TASK REQUIREMENTS:
Quote the entries from the line containing "Given: Expand the chart type dropdown arrow" through the end of the entries, leaving out the pictures.

WORKING DATA:
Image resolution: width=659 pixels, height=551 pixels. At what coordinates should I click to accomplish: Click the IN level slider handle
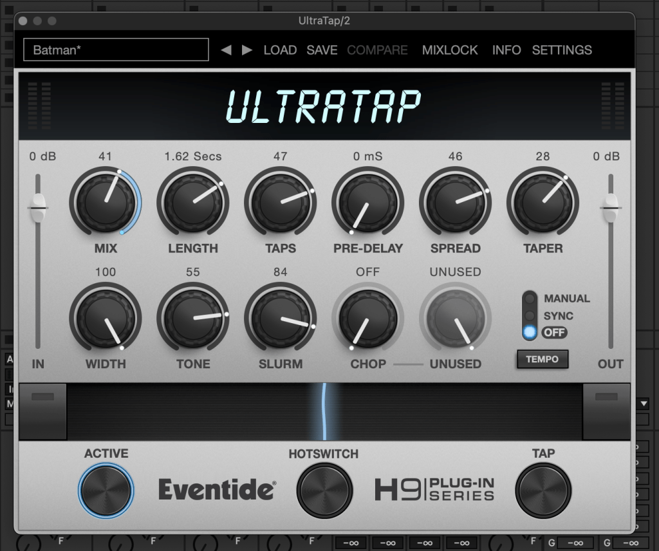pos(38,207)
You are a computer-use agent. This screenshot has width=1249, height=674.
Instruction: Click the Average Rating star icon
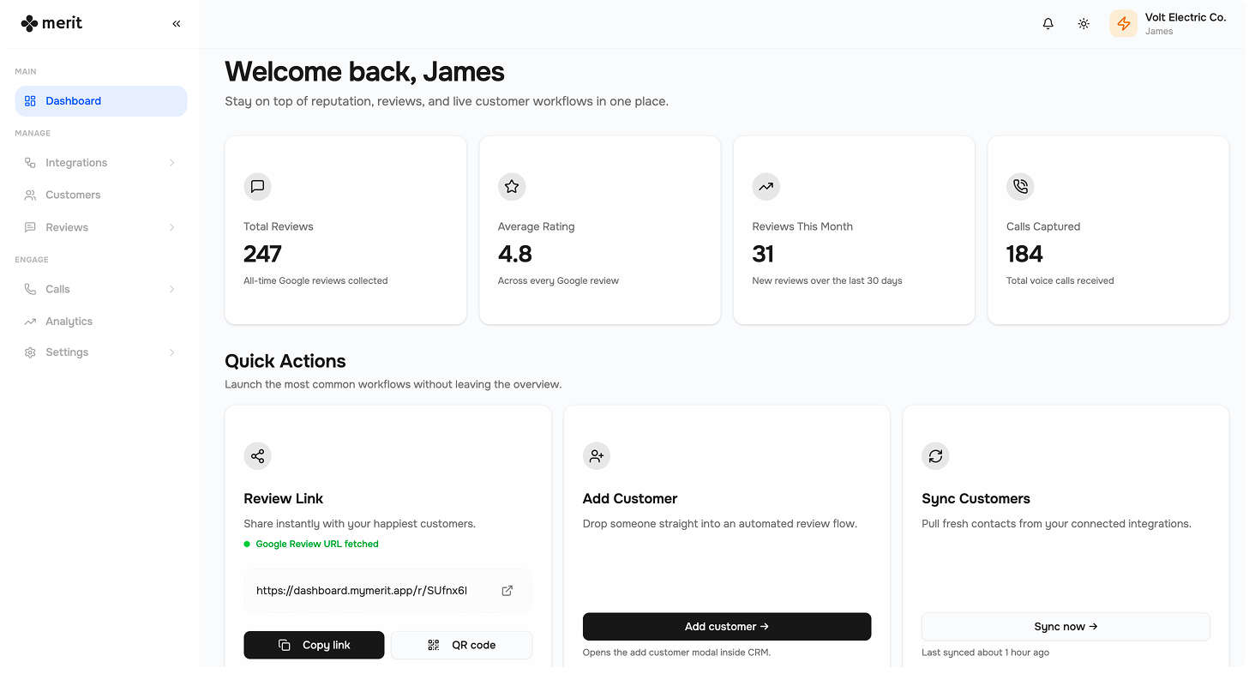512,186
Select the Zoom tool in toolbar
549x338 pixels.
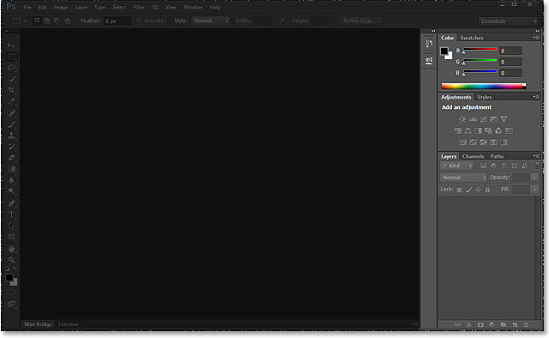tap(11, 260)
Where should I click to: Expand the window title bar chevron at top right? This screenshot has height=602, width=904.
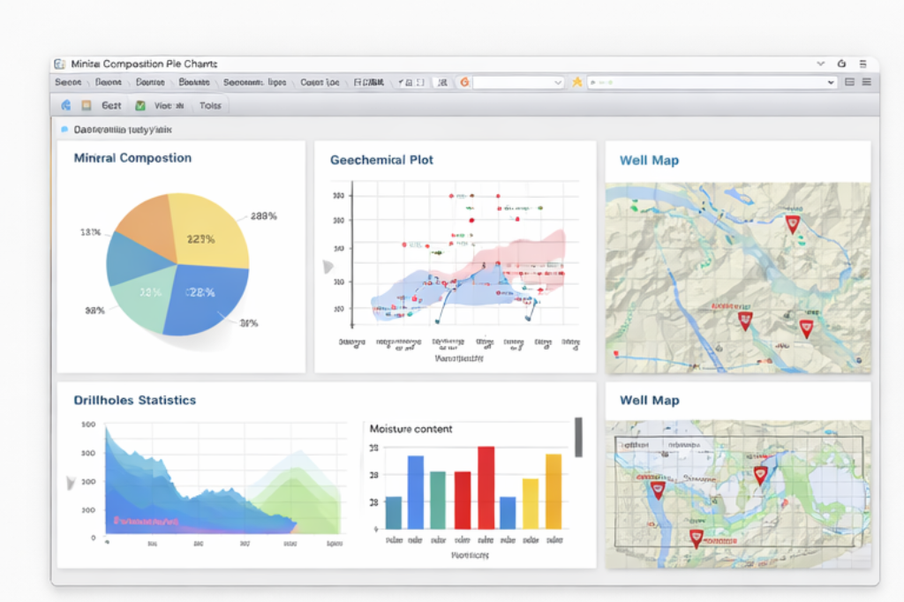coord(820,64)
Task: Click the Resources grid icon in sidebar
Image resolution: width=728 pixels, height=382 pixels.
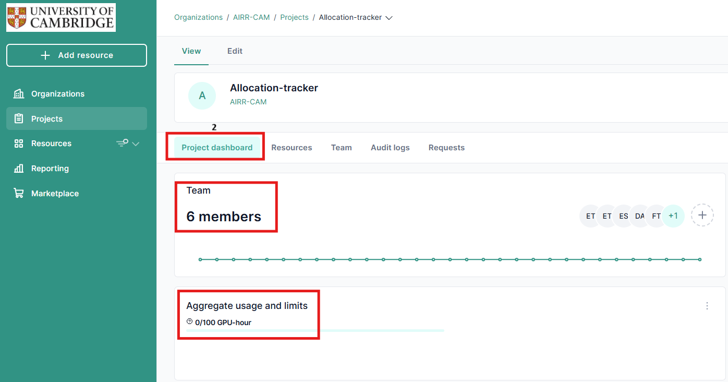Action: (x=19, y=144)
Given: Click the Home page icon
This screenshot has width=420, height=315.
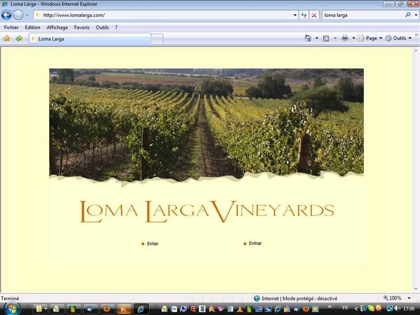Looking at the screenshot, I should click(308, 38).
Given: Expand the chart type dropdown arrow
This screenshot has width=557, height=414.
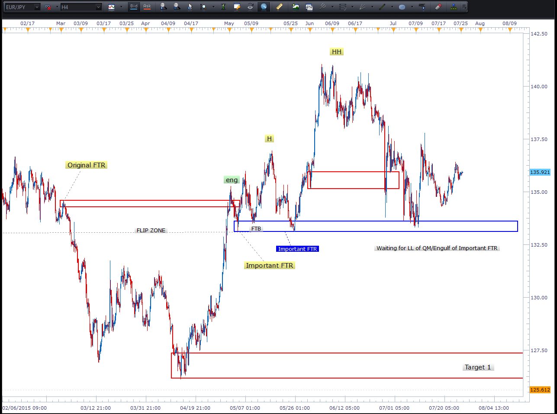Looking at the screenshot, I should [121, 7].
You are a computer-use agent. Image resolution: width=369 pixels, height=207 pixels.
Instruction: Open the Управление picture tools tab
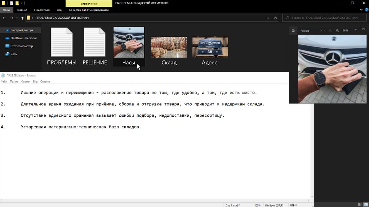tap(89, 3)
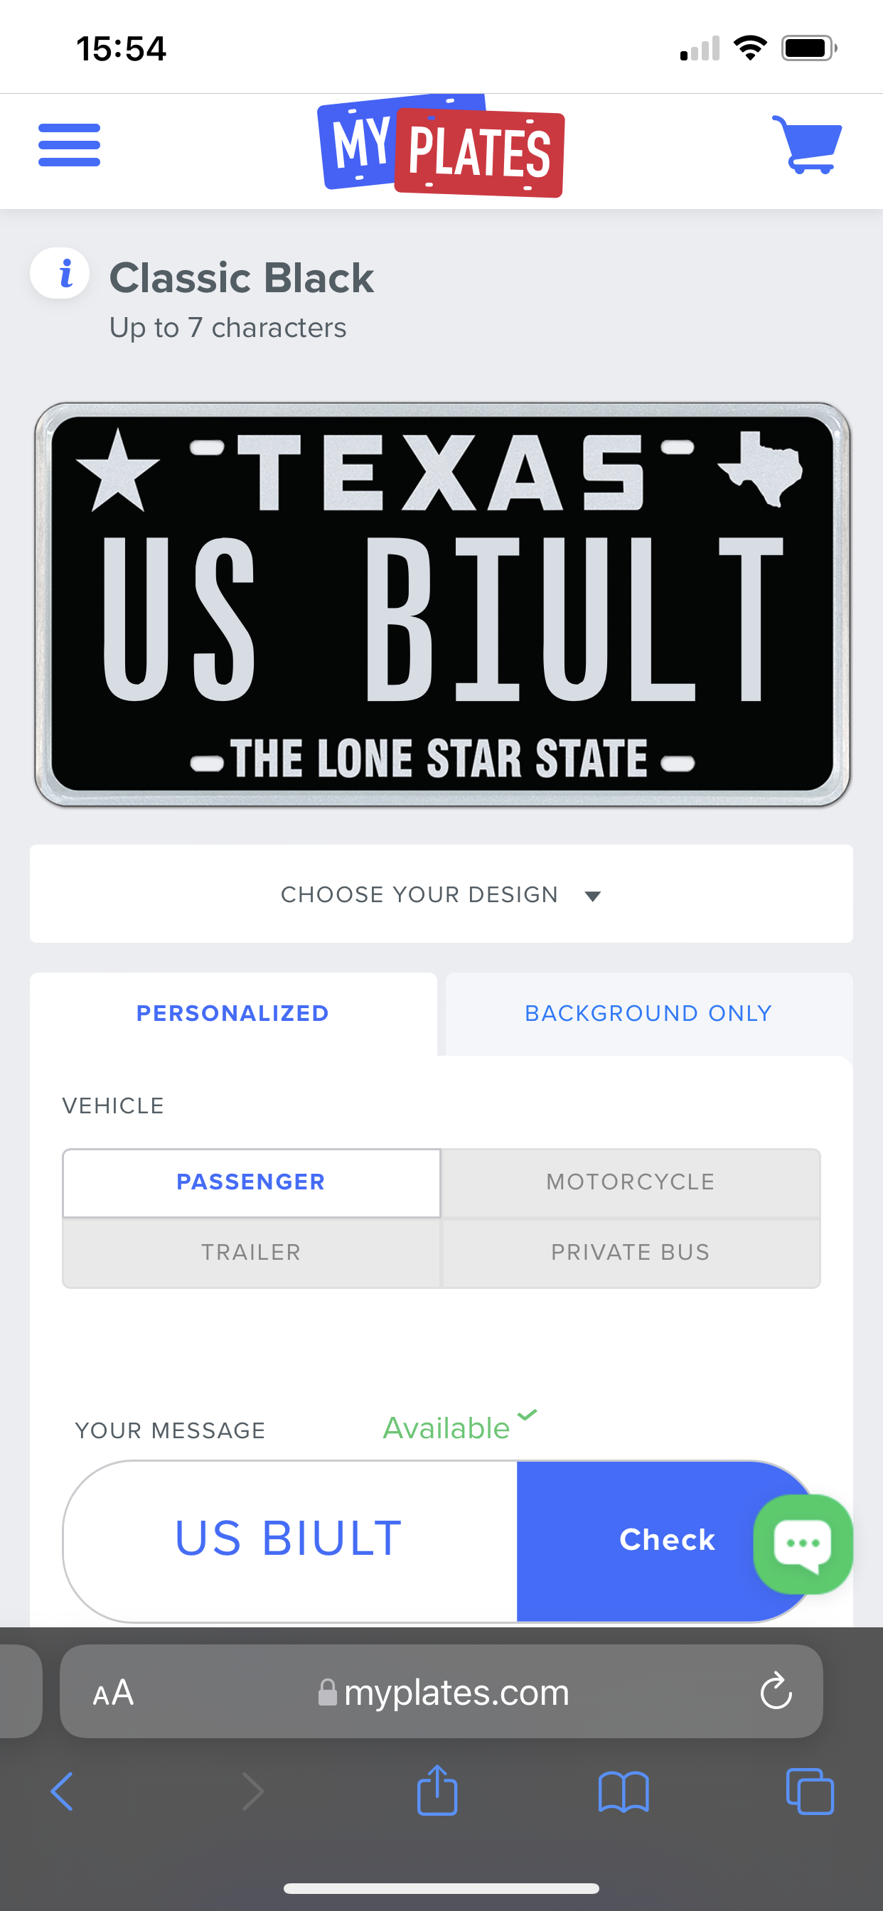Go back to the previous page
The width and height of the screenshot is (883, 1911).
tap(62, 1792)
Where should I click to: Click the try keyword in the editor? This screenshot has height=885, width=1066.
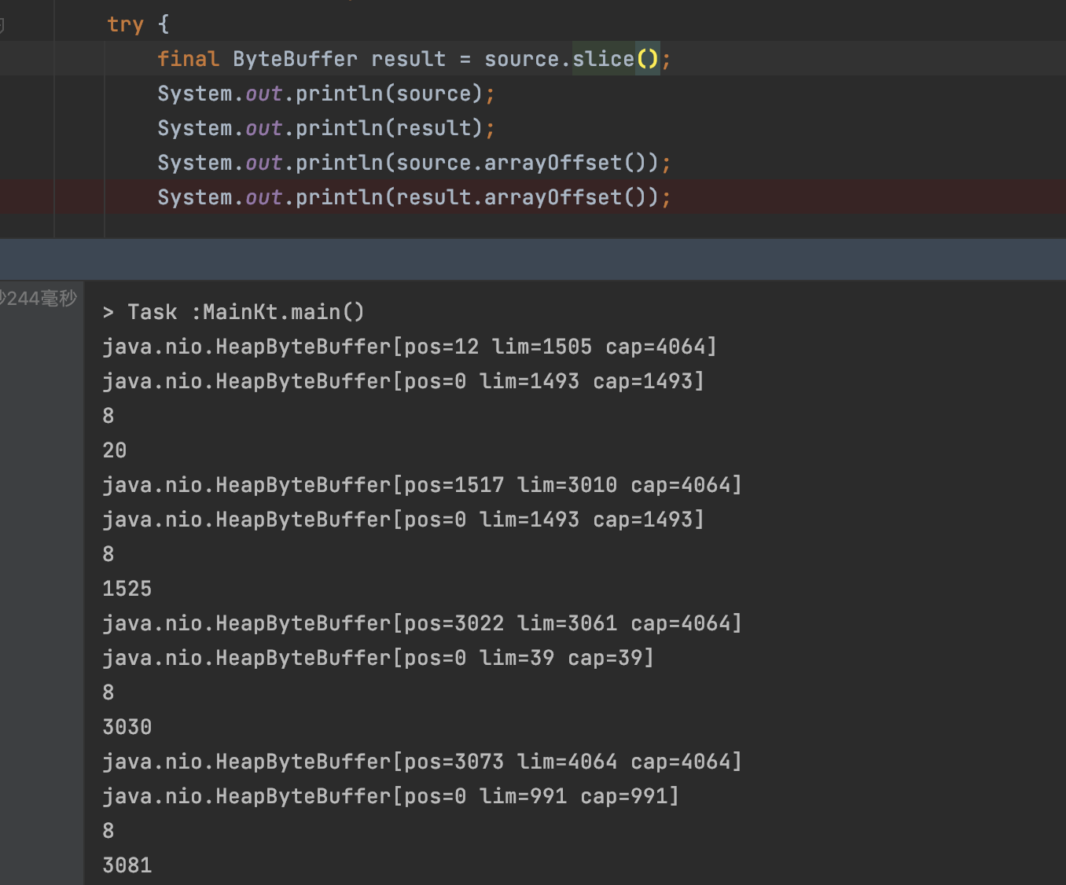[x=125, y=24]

RESULT FOR THIS TASK:
Given: Expand the chart type dropdown arrow
This screenshot has width=557, height=414.
Looking at the screenshot, I should [121, 7].
You are a computer-use agent. Image resolution: width=369 pixels, height=207 pixels.
Instruction: Open the Управление picture tools tab
tap(89, 3)
Go back to the previous page
The width and height of the screenshot is (883, 1911).
tap(62, 1792)
Where should I click to: Click the try keyword in the editor? This screenshot has height=885, width=1066.
[x=125, y=24]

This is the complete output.